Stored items
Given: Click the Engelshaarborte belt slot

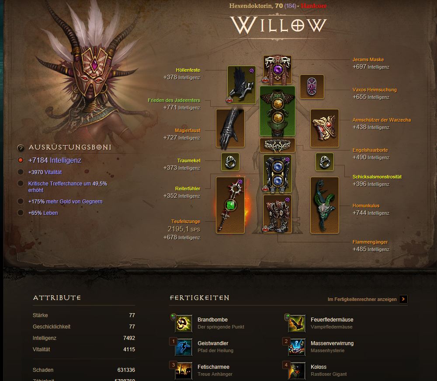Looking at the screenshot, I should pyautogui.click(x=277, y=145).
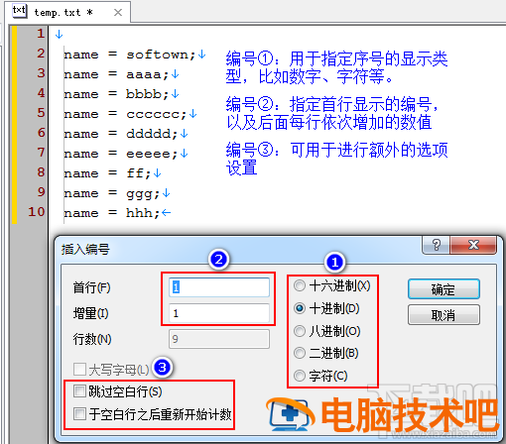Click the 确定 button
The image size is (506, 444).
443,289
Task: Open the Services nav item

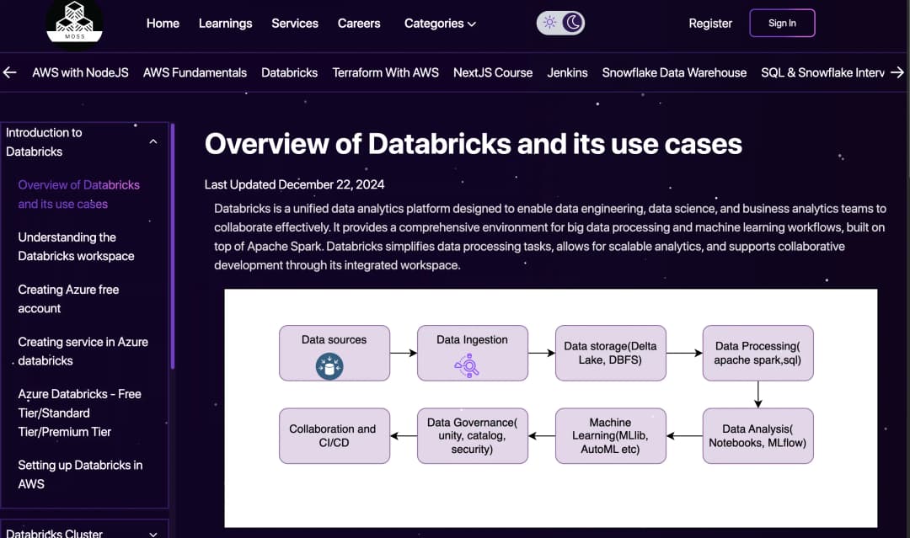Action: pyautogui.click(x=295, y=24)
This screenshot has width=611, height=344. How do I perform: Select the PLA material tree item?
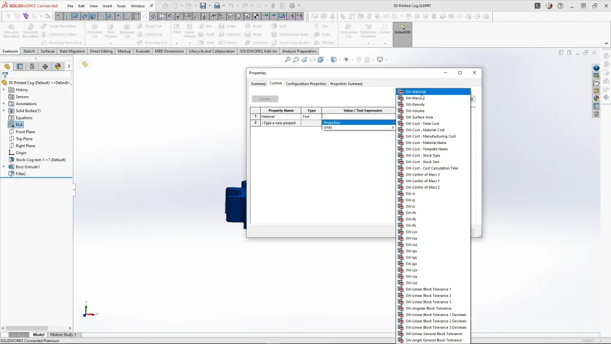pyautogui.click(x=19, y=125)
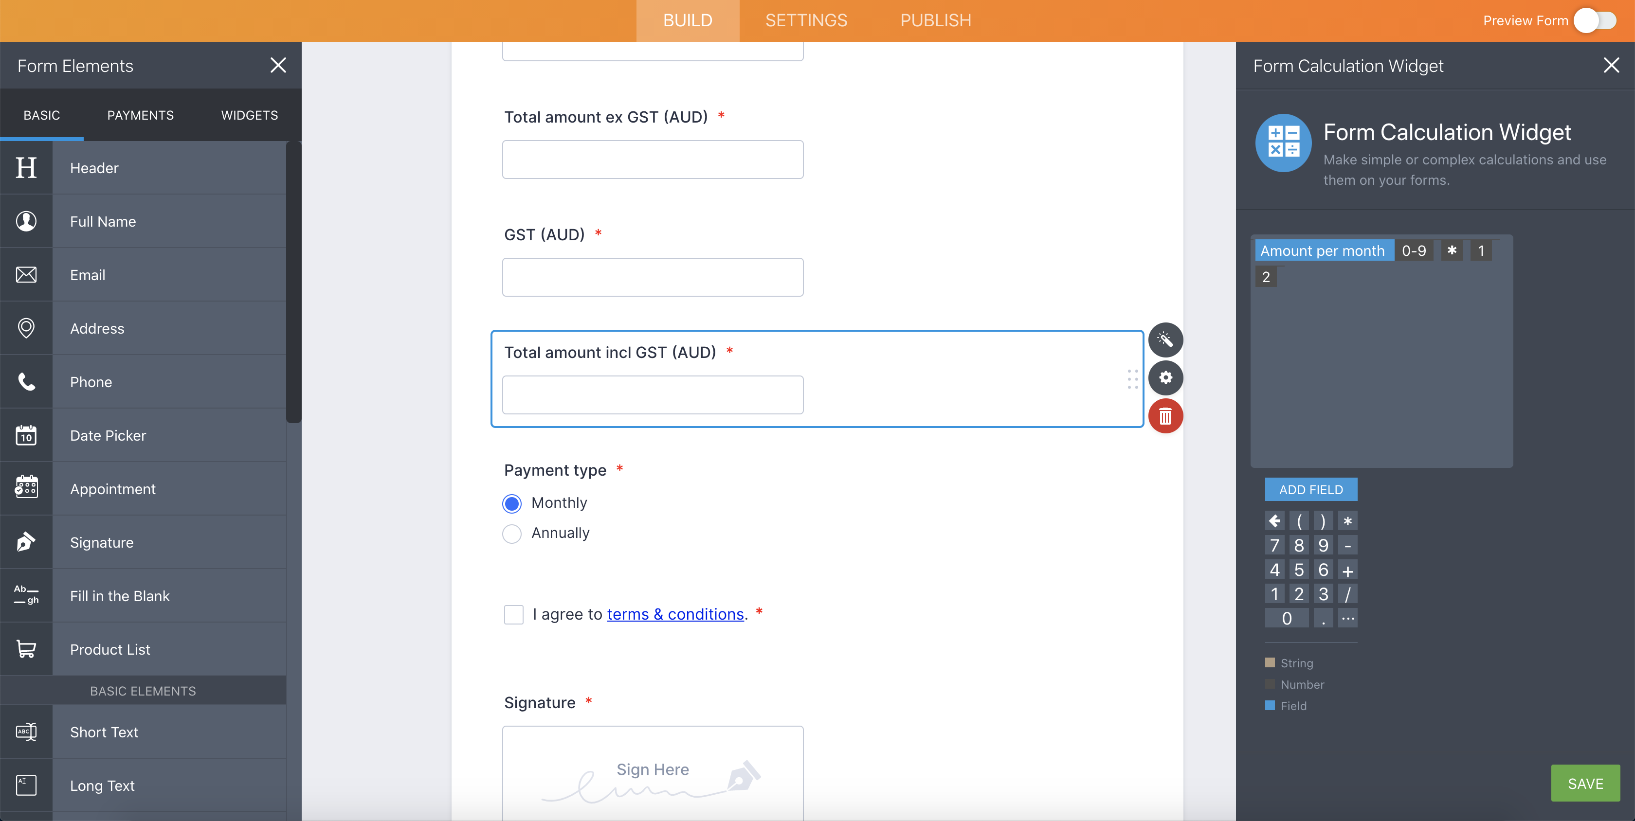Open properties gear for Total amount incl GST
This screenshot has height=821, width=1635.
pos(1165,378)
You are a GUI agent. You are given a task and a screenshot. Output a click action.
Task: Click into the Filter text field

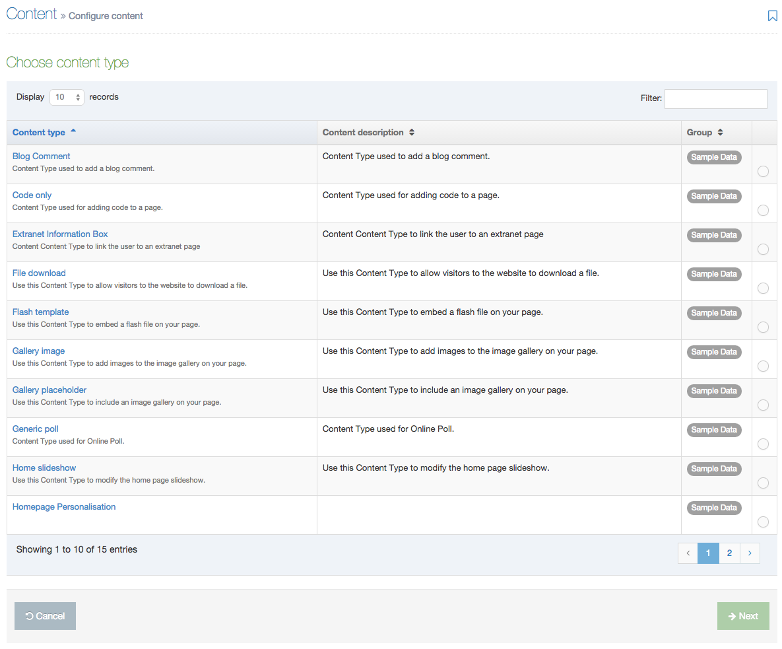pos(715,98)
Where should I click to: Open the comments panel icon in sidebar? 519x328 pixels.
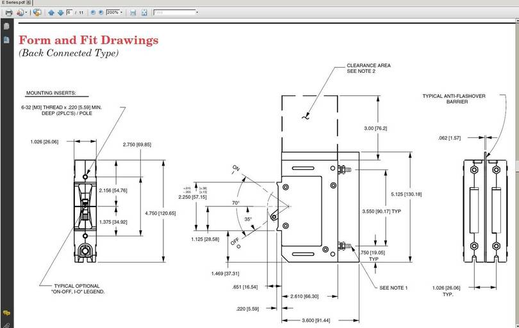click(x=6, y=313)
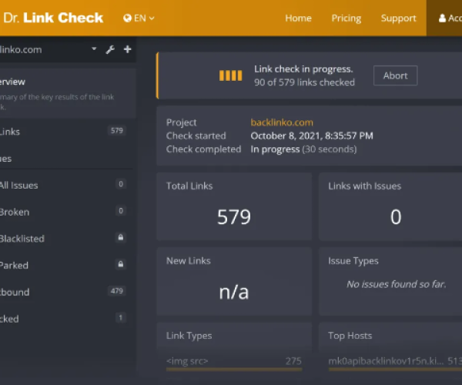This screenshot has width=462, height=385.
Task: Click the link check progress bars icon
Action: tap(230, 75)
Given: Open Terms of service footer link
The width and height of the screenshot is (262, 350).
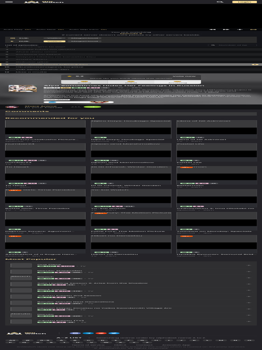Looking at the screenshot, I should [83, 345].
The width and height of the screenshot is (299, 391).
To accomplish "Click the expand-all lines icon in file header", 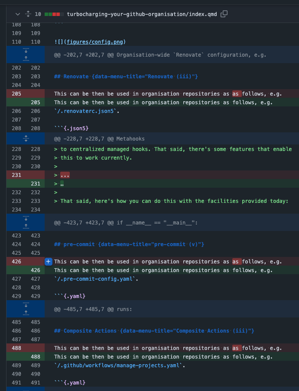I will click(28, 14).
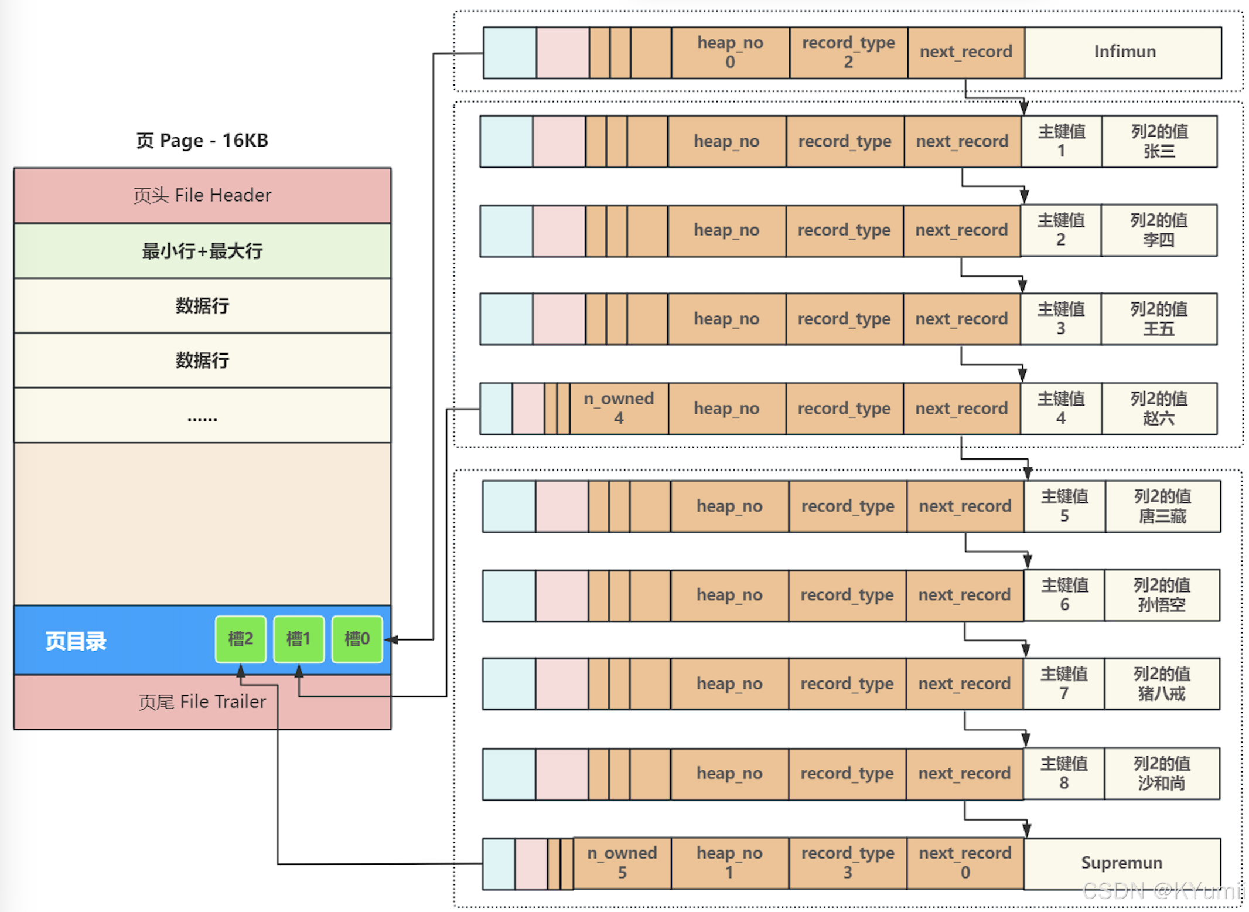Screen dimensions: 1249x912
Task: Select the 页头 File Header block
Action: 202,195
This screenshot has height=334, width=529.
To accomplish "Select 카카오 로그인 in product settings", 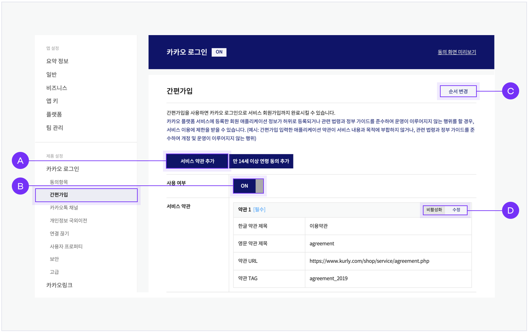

**Problem requirements**
Within these entries, output exactly the lines starting at the one with "This screenshot has width=611, height=344." and finishing at the one with "The width and height of the screenshot is (299, 391).". Leave pictures out of the output.

**Task solution**
This screenshot has width=611, height=344. How do I perform: Select the PLA material tree item?
pyautogui.click(x=19, y=125)
Open properties gear for Total amount incl GST
This screenshot has height=821, width=1635.
pos(1165,378)
You are a GUI agent. You are given a task and a screenshot. Output a click action.
Task: Click into the Filter text field

pos(715,98)
Where should I click to: Open the comments panel icon in sidebar? 519x328 pixels.
click(x=6, y=313)
This screenshot has width=462, height=385.
Task: Click the link check progress bars icon
Action: tap(230, 75)
Given: Open Terms of service footer link
The width and height of the screenshot is (262, 350).
Looking at the screenshot, I should [83, 345].
The width and height of the screenshot is (299, 391).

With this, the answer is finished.